SMARTtarget Physical Fitness December 2014

The goal is to list the principles, practices, and products that help you improve your physical fitness. Some guiding principles can be found in steps 7,8,9 of SMARTsteps at this  website.  In general the goals/targets will be in one of three categories; endurance, strength, flexibility.

SMARTmessage (DOM) 12/7/14

GENERAL
– Contact me if you get an A in either Family Direction: (SMARTgoal and Draft Family Mission Statement) or Political Fitness (have written a letter to a political official). Also contact me if you are interested in getting an A, but having some challenges completing the task. You can either leave me a comment card, email me at jblessman@me.com, or leave a comment here at www.BetterME.us website.
– The Raffle of the Nutribullet will happen next week, if you have not placed in an entry feel free to do so. We are looking for comments about foods or dishes that either make you feel good or bad. When we say good, this mainly refers to mental alertness or physically good. Not so much emotionally good which seems to be a little different. We are not trying to understand comfort food (unless it does make your mentally alert or physically empowered.

PRIOR TARGETS
Family Direction
-In terms of accomplishing goals, one of the characteristics that is needed is self-efficacy. Those that change the most, are those that believe that they can. This happens when you experience real accomplishments that have meaning. Key to this is measuring an archiving. This again points to the value of setting goal (which produces energy especially when those goals align with your purpos), identifying habits that support those goals and monitoring.

-Scripture to note: He who cultivates his land will have plenty of bread, but he who follows worthless people and pursuits will have poverty enough. (Proverbs 28:19 AMP).
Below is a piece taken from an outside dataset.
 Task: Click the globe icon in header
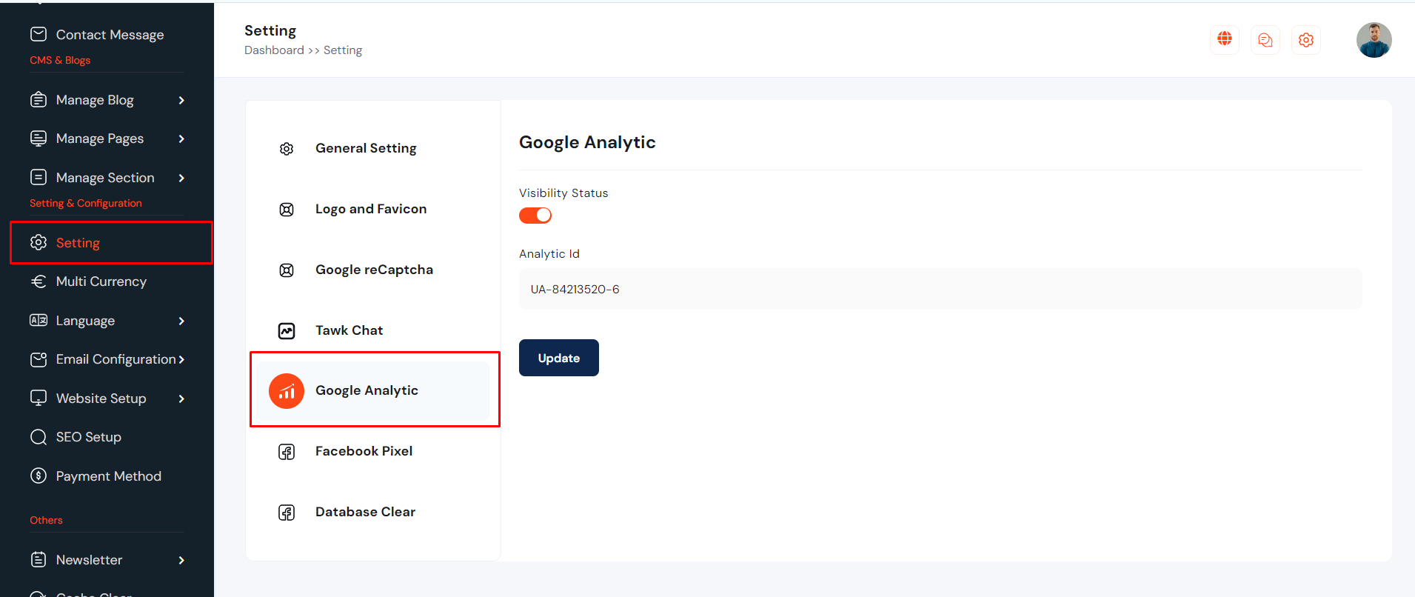click(x=1225, y=39)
This suggests that we should be clear about our purpose and stay focused, not to be distracted by the agendas of others (thought it is smart to work synergistically with others).

Mental Fitness
-A conversation came up this week about a health matter that might have been resolved with getting regular rest. I encourage you to make sure that you fight for 7 to 8 hours of sleep per night. It will really do you alot of good.

Nutritional Fitness
-There are more insights gained from the results of some of the raffle entries, where many reported the increase in fruits and vegetables in increasing energy. Some suggestions included smoothies, and veggie pizzas.

CURRENT TARGETS
Physical Fitness
-The goal is to list the principles, practices, and products that help you improve your physical fitness. Some guiding principles can be found in steps 7,8,9 of SMARTsteps at the website www.BetterME.us. In general the goals are in three categories

1) endurance (this may also help get rid of waste when this type of exercise is performed. The importance of waste management is borne out by the observation of the value of inversion and massage, which may aid in the clearing of the lymphatics).
2) strengthening
3) stretching, which helps to make sure that we remain symmetric, and certain parts of our bodies are not overworked.

Personal Development
-The goal is to have some dialog about the skills that are most helpful. Some suggestions to get you started include; financial management, time management, learning, and communication. It can also be suggested that you develop a creative hobby which is a right brain activity. The value of this can be appreciated by watching the TED talk Stroke of Insight, by Jill Bolte Taylor. http://www.ted.com/talks/jill_bolte_taylor_s_powerful_stroke_of_insight?language=en It is also brain stretching and respectful, to try and learn another language. This may become more important as the world becomes flatter.

FINAL THOUGHTS
– Hope that you find the information helpful.
– I know that everyone does not like or have access to the internet. We would like to have a gathering to discuss lessons learned, barriers, and future directions likely in January.
– As we carry on our discussion we are trying to the advice suggested here: the basis for this effort, what we are facilitating: Finally, brothers and sisters, whatever is true, whatever is noble, whatever is right, whatever is pure, whatever is lovely, whatever is admirable—if anything is excellent or praiseworthy—think about such things.